By Ryan Camp and Tom Ritchie –
Restem, LLC v. Jadi Cell, LLC (Fed. Cir. Mar. 4, 2025) (Moore, Schall, and Taranto) (on appeal from Patent Trial and Appeal Board) [INHERENT ANTICIPATION, CLAIM CONSTRUCTION, STANDING]
Restem filed a petition for inter partes review of U.S. Patent No. 9,803,176, directed to stem cells obtained from umbilical cord tissue and isolated through a two-step process to create a specific cell marker expression profile. The Board held all challenged claims were not shown to be unpatentable. Restem appealed. The Federal Circuit found Restem had Article III standing, despite no litigation in the U.S., because Restem’s plans for future activity created a substantial risk of future infringement.
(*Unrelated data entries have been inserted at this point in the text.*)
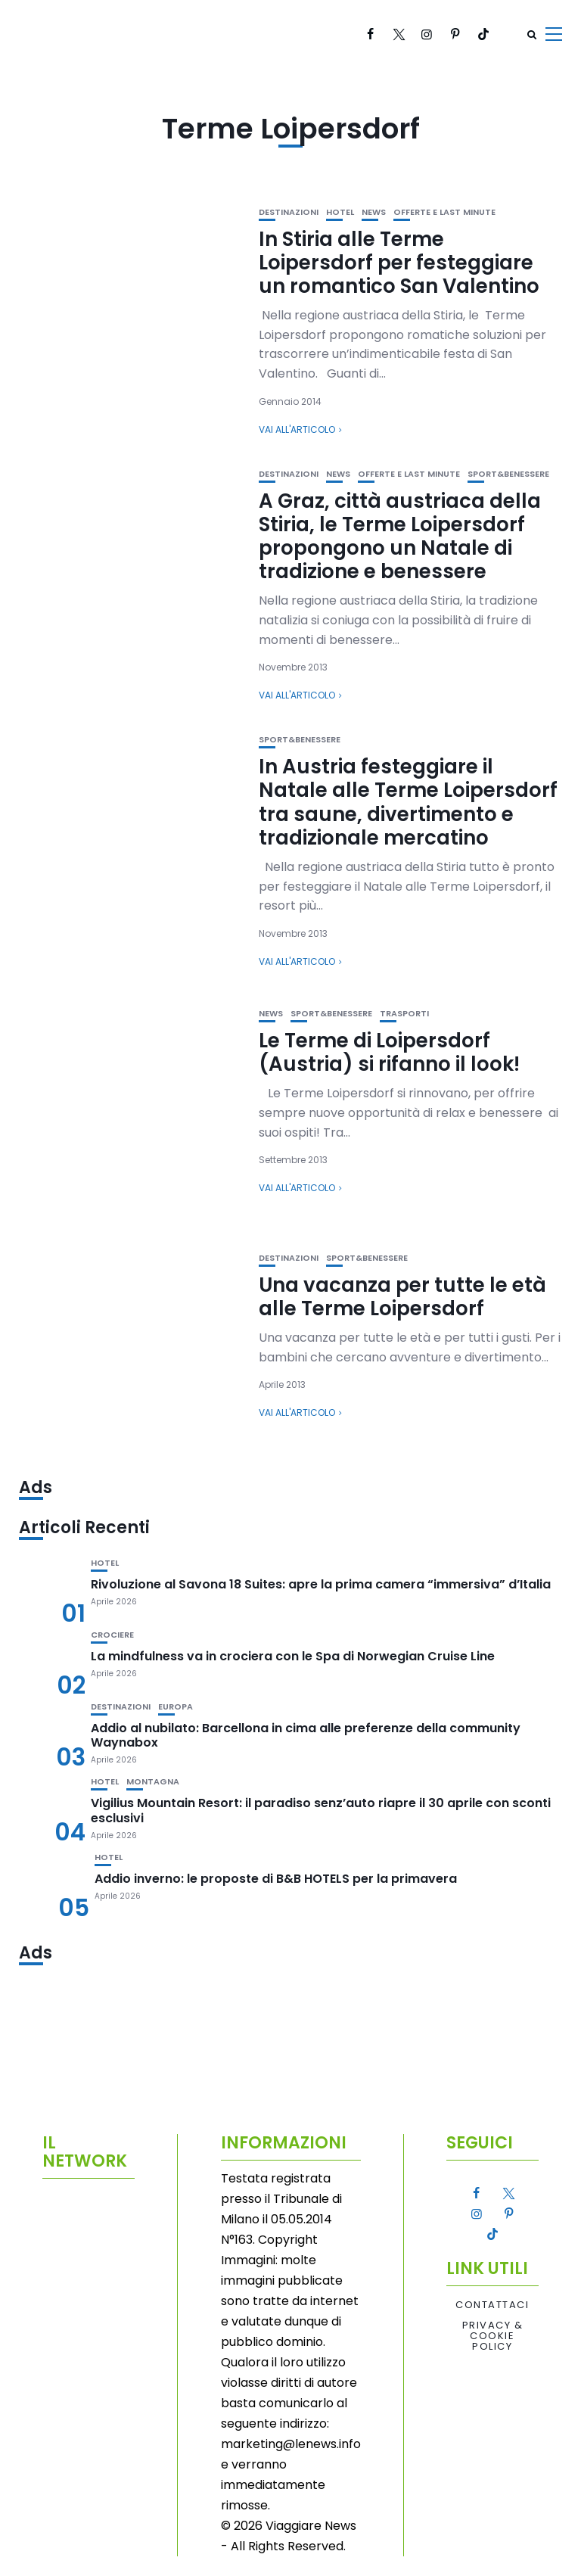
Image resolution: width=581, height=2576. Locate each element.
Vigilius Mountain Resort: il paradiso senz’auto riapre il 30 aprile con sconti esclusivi (321, 1810)
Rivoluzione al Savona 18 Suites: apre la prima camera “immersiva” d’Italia (321, 1584)
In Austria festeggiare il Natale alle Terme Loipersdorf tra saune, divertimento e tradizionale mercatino (408, 802)
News (374, 212)
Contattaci (492, 2305)
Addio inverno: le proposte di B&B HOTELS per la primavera (276, 1878)
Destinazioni (288, 212)
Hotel (340, 212)
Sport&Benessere (508, 474)
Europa (175, 1707)
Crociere (112, 1635)
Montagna (152, 1782)
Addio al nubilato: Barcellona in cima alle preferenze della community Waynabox (305, 1735)
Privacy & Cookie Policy (493, 2336)
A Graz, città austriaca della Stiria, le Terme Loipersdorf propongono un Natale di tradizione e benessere (400, 536)
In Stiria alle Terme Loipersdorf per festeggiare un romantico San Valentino (399, 263)
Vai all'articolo (297, 429)
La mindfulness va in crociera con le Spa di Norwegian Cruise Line (293, 1656)
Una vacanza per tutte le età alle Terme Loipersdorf (402, 1296)
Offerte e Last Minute (444, 212)
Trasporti (404, 1014)
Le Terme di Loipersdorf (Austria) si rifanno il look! (389, 1052)
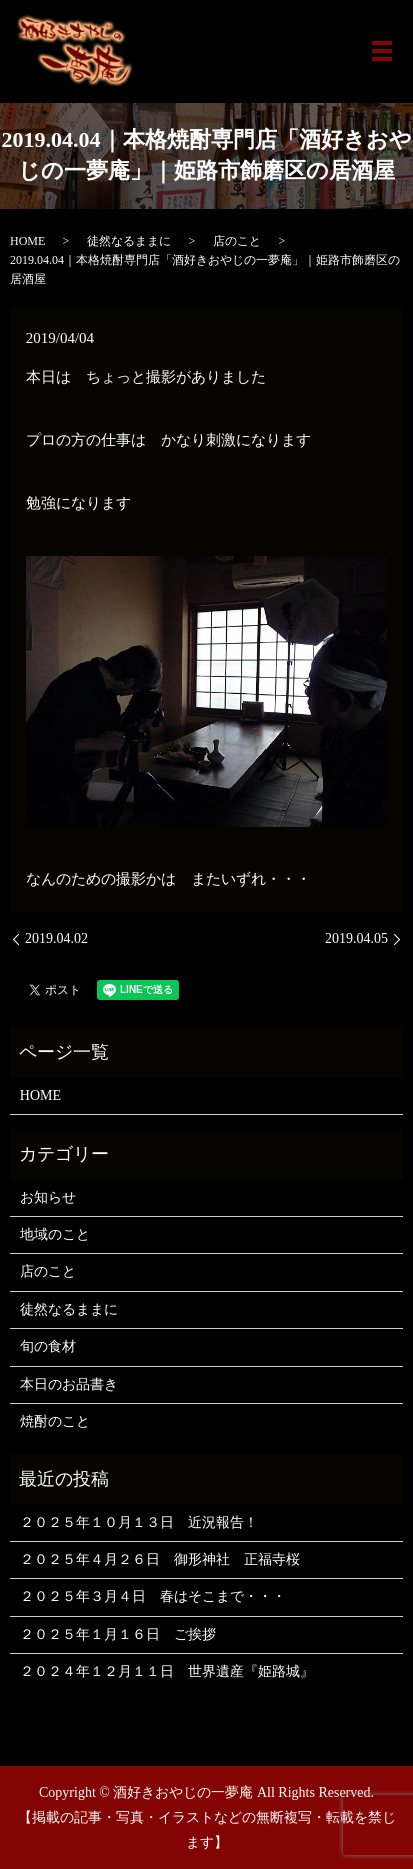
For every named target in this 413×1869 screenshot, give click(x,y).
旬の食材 (48, 1346)
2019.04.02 (56, 938)
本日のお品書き (69, 1384)
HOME (27, 241)
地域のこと (55, 1234)
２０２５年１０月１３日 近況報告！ (139, 1522)
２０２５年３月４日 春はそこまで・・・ (153, 1596)
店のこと (237, 241)
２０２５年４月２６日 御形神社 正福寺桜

The Federal Circuit subsequently affirmed the Board’s (i) constructions of the “placing” step and “an isolated cell” term; and (ii) findings that the prior art did not inherently anticipate—or render obvious for the same reasons—the ’176 Patent.
The Federal Circuit first found that the Board did not construe the “placing” claim language to require steps beyond their stated construction and any additional steps noted in the Board’s opinion were in support of its validity analysis. The Federal Circuit also agreed with the Board’s implicit construction of “an isolated cell,” noting the applicant narrowed the claim scope to “a cell population” when they acquiesced to the Examiner’s statements regarding the same.
The Federal Circuit then addressed the Board’s finding that the ’176 Patent was not inherently anticipated. Restem argued that once the process steps were met, the product was necessarily present. The Federal Circuit disagreed, finding that substantial evidence supported the Board’s finding that, despite satisfying the process steps, the prior art process cells “would not necessarily have the claimed cell marker expression profile.” The Federal Circuit explained that Restem “conflate[d] the anticipation and infringement analyses for product-by-process claims by improperly shifting the analysis from whether the prior art discloses the claimed product to whether the prior art discloses the claimed process.” Accordingly, the Federal Circuit affirmed the Board’s findings.